Substituto de Celso de Mello enfrentará desafio
Foto: Jorge William / Agência O Globo
Nas últimas três décadas, o Supremo Tribunal Federal (STF) deu grande parcela de contribuição para garantir os direitos de minorias e das liberdades — sejam elas científicas, religiosas, de expressão ou de imprensa. Todas essas decisões foram construídas com o voto do ministro Celso de Mello, o mais antigo da Corte, que tem aposentadoria agendada para o dia 13, depois de ocupar a cadeira por 31 anos.
Para o lugar do decano, o presidente Jair Bolsonaro indicou o desembargador federal Kassio Marques. Se for aprovado pelos senadores, após sabatina, Marques ainda terá pela frente o desafio de substituir um dos ministros mais respeitados pelos colegas.

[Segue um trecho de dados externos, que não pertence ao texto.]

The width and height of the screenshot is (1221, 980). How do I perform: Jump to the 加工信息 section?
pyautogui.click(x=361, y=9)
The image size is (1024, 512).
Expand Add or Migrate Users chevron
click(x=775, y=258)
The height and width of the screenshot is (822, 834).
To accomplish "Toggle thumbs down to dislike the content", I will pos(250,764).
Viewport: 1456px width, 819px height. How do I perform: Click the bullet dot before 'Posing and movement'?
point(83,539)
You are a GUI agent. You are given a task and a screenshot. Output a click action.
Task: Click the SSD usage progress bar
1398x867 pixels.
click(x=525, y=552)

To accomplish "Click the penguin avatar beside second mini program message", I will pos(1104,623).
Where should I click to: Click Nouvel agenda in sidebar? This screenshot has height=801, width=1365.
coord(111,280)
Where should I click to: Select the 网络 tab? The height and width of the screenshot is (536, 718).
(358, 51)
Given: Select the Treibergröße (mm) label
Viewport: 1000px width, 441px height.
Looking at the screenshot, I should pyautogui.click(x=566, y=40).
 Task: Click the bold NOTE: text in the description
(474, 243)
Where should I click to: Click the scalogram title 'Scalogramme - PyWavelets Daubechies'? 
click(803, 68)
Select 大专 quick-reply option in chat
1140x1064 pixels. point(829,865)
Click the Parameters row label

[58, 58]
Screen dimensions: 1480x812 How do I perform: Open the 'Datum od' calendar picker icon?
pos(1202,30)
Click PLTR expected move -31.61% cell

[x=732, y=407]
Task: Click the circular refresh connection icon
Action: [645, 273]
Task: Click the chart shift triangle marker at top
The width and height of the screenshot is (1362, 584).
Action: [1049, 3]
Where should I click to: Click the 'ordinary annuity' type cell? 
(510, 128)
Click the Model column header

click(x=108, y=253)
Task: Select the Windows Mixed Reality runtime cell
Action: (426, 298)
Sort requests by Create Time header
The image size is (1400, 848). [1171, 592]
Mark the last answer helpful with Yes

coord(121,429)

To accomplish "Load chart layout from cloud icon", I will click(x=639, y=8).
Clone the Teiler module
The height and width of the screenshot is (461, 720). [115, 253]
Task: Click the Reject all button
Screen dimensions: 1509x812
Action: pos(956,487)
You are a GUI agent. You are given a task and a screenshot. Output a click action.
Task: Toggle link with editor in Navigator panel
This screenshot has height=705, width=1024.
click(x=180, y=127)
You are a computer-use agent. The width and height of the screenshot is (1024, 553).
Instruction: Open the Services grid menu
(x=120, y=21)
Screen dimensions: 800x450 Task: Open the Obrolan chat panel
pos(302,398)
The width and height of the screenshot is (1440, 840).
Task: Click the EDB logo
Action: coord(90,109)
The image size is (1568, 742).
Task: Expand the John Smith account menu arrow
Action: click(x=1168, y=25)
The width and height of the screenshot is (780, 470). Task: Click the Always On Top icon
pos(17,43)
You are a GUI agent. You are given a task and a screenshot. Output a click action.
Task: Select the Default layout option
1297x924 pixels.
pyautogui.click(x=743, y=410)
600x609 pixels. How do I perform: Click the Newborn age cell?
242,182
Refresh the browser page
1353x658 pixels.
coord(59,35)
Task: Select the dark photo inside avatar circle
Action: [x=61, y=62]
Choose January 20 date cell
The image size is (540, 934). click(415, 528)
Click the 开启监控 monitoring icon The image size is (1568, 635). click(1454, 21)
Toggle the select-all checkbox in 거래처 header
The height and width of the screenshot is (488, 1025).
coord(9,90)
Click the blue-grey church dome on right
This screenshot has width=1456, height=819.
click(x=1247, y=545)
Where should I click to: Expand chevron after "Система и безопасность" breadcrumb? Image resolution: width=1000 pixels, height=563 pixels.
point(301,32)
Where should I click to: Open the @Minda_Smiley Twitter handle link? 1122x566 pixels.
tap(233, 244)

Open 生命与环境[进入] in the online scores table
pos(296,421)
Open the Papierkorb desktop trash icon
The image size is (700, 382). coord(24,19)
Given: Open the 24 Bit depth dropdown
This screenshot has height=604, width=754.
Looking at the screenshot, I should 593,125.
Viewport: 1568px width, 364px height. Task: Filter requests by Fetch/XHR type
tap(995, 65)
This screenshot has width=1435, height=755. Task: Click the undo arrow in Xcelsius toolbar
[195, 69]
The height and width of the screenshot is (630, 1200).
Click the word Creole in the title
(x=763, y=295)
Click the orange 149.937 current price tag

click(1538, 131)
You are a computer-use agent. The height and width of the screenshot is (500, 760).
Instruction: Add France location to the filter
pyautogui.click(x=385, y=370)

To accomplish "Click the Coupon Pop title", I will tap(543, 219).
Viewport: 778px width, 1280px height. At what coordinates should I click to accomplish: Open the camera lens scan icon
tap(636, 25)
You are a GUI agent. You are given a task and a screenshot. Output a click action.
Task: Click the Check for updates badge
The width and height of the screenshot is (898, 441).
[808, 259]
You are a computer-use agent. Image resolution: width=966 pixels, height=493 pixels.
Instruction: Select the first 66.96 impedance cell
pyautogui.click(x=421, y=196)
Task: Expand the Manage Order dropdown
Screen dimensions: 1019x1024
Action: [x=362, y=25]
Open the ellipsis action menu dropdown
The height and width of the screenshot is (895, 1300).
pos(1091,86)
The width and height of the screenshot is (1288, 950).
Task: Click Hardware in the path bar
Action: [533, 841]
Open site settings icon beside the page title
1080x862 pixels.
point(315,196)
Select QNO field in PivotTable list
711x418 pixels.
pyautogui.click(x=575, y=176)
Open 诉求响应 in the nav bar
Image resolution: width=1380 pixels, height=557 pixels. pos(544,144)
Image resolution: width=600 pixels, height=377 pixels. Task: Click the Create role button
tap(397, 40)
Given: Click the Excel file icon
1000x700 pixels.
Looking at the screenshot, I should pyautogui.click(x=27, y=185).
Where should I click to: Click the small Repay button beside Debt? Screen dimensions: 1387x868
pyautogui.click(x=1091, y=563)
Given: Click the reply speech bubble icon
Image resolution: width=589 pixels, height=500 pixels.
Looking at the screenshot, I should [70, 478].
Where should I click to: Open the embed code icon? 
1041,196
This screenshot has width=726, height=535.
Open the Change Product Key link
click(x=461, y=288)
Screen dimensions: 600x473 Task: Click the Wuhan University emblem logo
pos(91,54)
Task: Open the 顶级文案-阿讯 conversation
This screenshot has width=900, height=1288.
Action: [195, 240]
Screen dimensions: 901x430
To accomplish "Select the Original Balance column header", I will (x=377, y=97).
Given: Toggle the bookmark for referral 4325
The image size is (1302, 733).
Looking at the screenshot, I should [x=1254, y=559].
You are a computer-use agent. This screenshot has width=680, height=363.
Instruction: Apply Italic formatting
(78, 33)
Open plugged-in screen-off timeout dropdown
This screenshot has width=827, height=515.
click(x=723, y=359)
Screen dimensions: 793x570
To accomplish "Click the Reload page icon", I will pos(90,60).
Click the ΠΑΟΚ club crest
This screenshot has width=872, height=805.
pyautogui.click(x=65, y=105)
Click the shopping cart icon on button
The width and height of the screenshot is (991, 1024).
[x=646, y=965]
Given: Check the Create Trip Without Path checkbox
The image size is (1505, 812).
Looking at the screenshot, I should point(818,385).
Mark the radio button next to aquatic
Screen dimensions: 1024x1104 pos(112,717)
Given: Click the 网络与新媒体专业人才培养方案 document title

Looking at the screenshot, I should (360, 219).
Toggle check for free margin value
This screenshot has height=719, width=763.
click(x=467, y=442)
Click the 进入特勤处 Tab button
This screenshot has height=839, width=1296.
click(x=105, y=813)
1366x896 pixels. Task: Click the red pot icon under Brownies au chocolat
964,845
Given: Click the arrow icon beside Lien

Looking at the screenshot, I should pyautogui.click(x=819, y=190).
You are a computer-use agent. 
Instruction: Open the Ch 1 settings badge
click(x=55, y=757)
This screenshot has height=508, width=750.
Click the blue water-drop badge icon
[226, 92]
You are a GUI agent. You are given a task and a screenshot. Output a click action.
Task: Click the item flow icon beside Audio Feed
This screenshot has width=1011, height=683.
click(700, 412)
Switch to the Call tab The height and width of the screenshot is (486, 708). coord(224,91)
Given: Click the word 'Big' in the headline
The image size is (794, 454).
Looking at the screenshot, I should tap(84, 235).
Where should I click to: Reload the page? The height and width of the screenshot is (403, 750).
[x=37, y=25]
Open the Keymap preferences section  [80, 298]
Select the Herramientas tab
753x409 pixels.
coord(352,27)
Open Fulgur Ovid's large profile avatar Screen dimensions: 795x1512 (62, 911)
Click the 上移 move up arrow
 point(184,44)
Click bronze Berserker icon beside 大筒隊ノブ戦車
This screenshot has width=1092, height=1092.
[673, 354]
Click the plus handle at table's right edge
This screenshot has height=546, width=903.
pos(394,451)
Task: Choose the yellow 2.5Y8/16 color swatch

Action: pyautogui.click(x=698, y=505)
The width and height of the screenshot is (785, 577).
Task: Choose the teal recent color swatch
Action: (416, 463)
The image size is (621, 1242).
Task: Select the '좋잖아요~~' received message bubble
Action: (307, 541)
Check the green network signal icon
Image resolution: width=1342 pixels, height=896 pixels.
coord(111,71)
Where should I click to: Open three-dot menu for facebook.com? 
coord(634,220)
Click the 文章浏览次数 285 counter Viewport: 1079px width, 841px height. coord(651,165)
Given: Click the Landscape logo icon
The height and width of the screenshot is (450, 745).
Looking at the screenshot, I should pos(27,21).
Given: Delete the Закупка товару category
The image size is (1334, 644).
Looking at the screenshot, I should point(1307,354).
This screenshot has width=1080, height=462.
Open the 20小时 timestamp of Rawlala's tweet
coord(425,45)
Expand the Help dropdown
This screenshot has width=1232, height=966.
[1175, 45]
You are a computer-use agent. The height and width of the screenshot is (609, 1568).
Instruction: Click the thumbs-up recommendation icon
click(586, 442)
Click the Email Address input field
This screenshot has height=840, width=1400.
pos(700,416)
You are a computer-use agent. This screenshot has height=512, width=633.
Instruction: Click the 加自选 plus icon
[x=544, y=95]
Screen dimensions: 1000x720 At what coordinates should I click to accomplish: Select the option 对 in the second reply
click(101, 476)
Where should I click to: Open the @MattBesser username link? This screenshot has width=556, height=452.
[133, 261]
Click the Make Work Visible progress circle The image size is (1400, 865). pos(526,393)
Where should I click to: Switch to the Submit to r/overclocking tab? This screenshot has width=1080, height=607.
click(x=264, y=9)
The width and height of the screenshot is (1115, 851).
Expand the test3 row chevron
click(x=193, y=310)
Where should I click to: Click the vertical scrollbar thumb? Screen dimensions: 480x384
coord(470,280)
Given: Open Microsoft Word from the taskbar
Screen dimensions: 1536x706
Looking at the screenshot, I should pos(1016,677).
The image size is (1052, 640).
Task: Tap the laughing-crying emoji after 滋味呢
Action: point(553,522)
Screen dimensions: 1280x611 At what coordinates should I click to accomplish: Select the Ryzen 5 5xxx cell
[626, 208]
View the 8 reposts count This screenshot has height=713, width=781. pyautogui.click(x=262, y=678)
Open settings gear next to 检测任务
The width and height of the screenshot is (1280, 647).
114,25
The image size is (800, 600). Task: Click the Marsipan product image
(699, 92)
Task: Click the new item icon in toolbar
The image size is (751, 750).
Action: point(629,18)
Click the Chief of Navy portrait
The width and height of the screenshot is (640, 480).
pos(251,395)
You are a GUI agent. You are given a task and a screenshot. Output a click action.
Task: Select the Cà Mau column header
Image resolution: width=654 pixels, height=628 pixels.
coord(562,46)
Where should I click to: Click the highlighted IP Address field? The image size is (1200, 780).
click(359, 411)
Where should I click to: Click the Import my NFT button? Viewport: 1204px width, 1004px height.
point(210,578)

Como relator, destaca-se a atuação de Celso de Mello no julgamento que em 2019 definiu como crimes a homofobia e a transfobia e no que decidiu pela liberdade de expressão no processo sobre a Marcha da Maconha, em 2011.
O conjunto dos julgamentos do Supremo, porém, mostra que o decano tem poder de persuasão e influência na Corte, mesmo quando não é o relator do processo. Se hoje o decano costuma votar com a maioria, nos primeiros anos de Supremo ele era voto vencido.
No fim dos anos 1980 e início dos 1990, Celso de Mello era uma espécie de homem à frente do seu tempo. Em 1997, deu entrevista defendendo que o traficante de drogas seja punido, mas o usuário, não. Apenas em 2006 a Lei de Drogas fez a diferença entre traficante e usuário.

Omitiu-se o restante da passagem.